╭─ Data under study

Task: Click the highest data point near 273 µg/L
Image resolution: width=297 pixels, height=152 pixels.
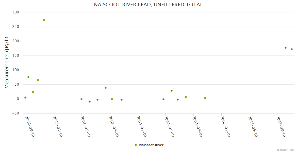Action: tap(44, 20)
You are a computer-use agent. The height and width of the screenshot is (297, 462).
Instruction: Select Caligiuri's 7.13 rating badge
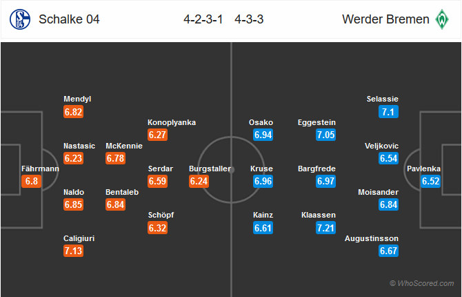[x=73, y=251]
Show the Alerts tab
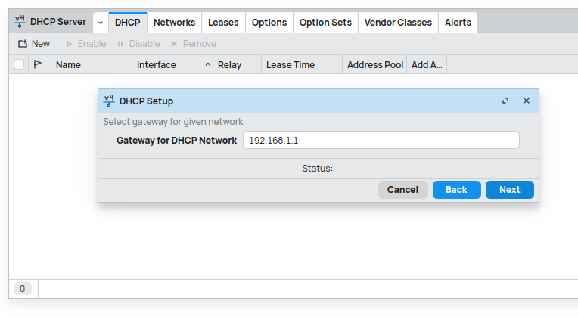Image resolution: width=578 pixels, height=317 pixels. coord(458,23)
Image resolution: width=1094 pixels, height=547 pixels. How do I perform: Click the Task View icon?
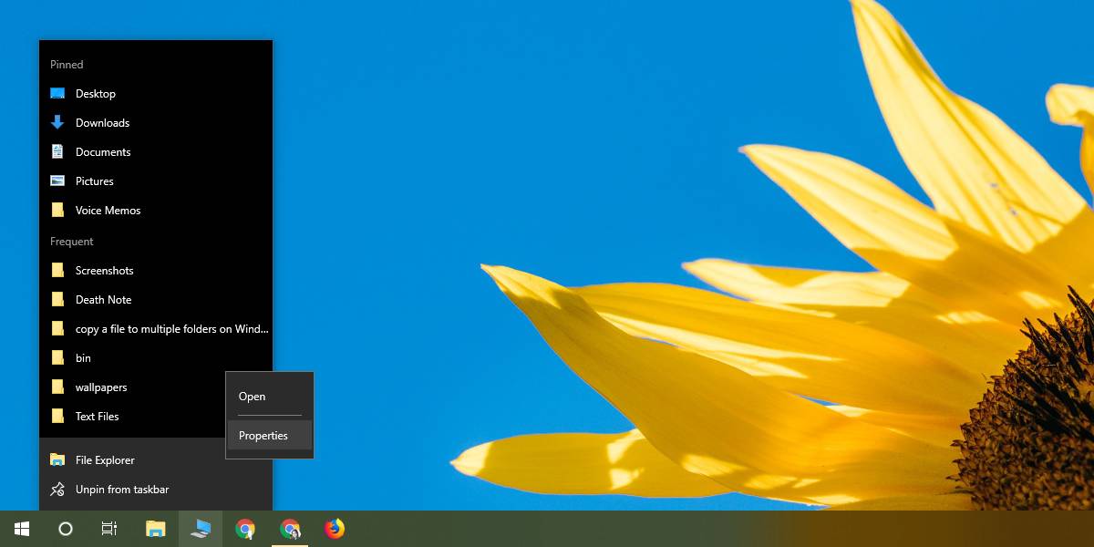[x=108, y=529]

╰─

> [Problem to work on] Could the entries above be written out word for word, pictures excluded?

> [Your solution]
Task: Click the highest data point near 273 µg/L
Image resolution: width=297 pixels, height=152 pixels.
Action: tap(44, 20)
You are a computer-use agent. The height and width of the screenshot is (297, 462).
Instruction: Select Caligiuri's 7.13 rating badge
[x=73, y=251]
Show the Alerts tab
Image resolution: width=578 pixels, height=317 pixels. coord(458,23)
Image resolution: width=1094 pixels, height=547 pixels. How do I perform: Click the Task View icon?
[x=108, y=529]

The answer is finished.